La cause palestinienne suscite, ces derniers jours, un élan de reconnaissance inédit. Jusqu’à présent, quatre pays ont annoncé leur intention de reconnaître l’État de Palestine lors de l’Assemblée générale de l’ONU en septembre prochain.

La France ouvre la voie à la reconnaissance

Le jeudi 24 juillet 2025, le président français, Emmanuel Macron, a fait une déclaration retentissante, exprimant l’intention de son pays de reconnaître l’État de Palestine.

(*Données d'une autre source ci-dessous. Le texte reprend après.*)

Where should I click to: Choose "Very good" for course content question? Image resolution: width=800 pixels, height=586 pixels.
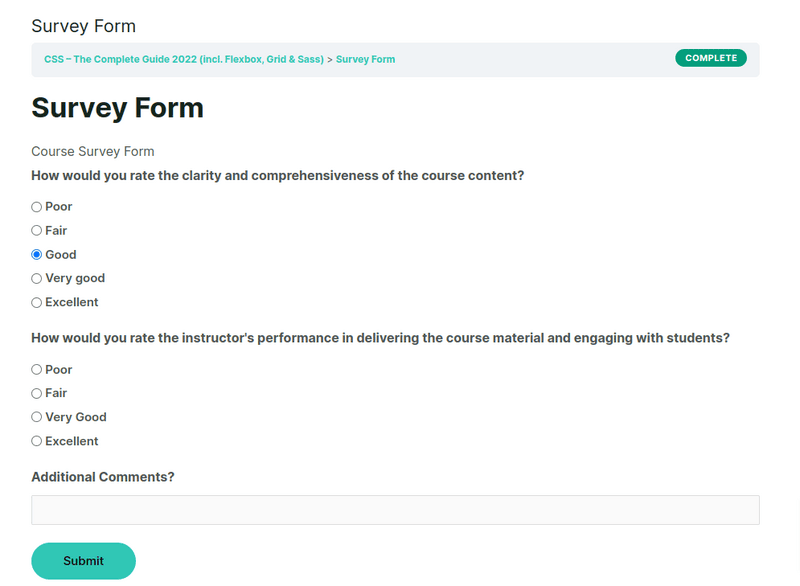tap(36, 278)
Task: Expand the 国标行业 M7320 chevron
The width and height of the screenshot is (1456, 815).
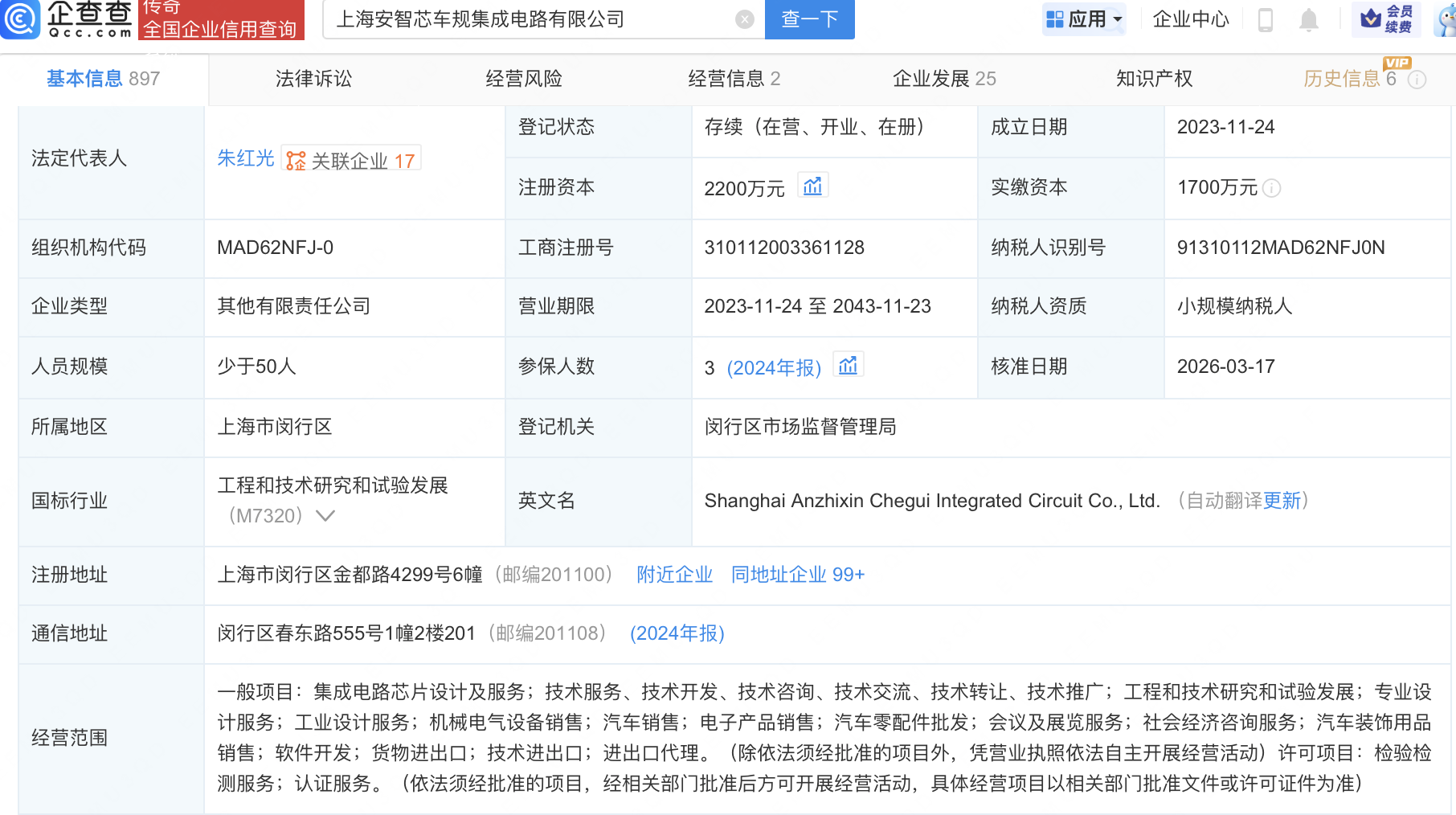Action: tap(325, 516)
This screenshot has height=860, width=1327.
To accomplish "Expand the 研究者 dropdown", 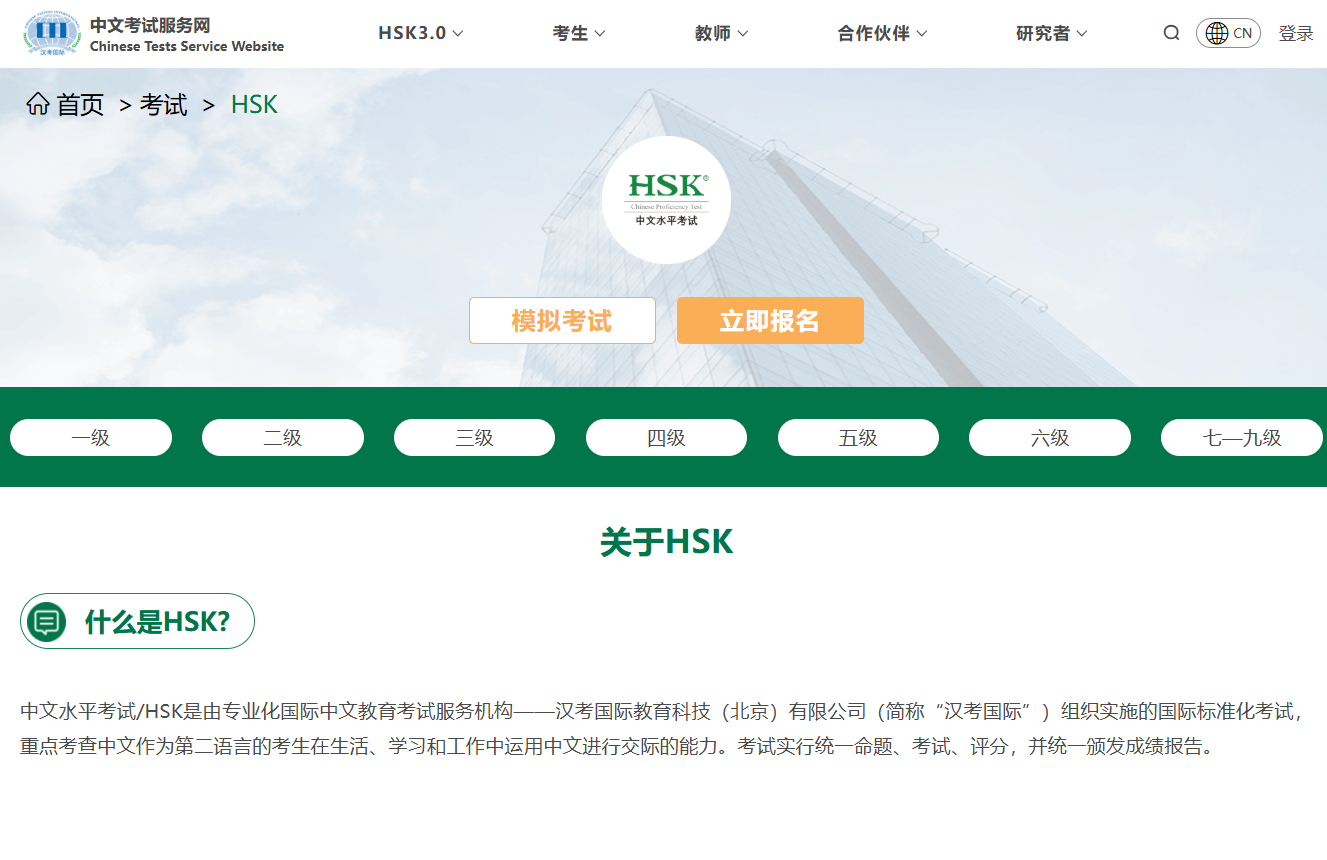I will click(x=1051, y=32).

« La France reconnaîtra l’État de Palestine en septembre à l’ONU », avait-il annoncé, soulignant « la nécessité urgente d’un cessez-le-feu ainsi que d’une mobilisation pour libérer tous les otages et présenter une aide humanitaire massive à la population de Gaza »

 

Le Royaume-Uni pose ses conditions avant septembre

Cinq jours plus tard, le gouvernement britannique a annoncé son intention de reconnaître l’État palestinien devant l’Assemblée générale de l’ONU en septembre, « à moins qu’Israël n’accepte un cessez-le-feu et une paix durable ».

« Nous reconnaîtrons l’État de Palestine en septembre devant l’Assemblée générale des Nations unies, à moins que le gouvernement israélien ne prenne des mesures substantielles pour mettre fin à la situation épouvantable à Gaza, convienne d’un cessez-le-feu et s’engage dans une paix durable et à long terme, ravivant la perspective d’une solution à deux États », a indiqué le bureau du Premier ministre Keir Starmer.

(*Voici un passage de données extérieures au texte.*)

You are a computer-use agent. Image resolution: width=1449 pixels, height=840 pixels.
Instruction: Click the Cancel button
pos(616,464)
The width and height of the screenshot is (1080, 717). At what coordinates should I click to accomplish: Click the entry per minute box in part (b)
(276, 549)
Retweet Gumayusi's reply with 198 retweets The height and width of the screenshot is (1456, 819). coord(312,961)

Le Canada rejoint le mouvement international

De son côté, le Canada n’a pas tardé à annoncer lui aussi son intention de rejoindre cet élan en reconnaissant l’État palestinien lors de la prochaine Assemblée générale de l’ONU, évoquant son soutien à la solution à deux États.

« Le Canada a l’intention de reconnaître l’Etat de Palestine lors de la 80e session de l’Assemblée générale des Nations unies en septembre 2025″, a déclaré Mark Carney, le mercredi 30 juillet, lors d’une conférence de presse à Ottawa, soulignant que « le niveau de souffrance humaine à Gaza est intolérable ».

En franchissant le pas de la reconnaissance, le Canada est motivé par une conviction « de longue date » en faveur d’une solution à deux États pour mettre fin au conflit israélo-palestinien, qui dure depuis des décennies, a ajouté son Premier ministre.

« Cette possibilité d’une solution à deux États s’érode sous nos yeux », a déploré Mark Carney.

Malte « réaffirme son engagement pour la paix »

Malte reconnaîtra l’État de Palestine en septembre, lors de l’Assemblée générale des Nations unies, a déclaré le mardi 29 juillet le Premier ministre de l’île Robert Abela.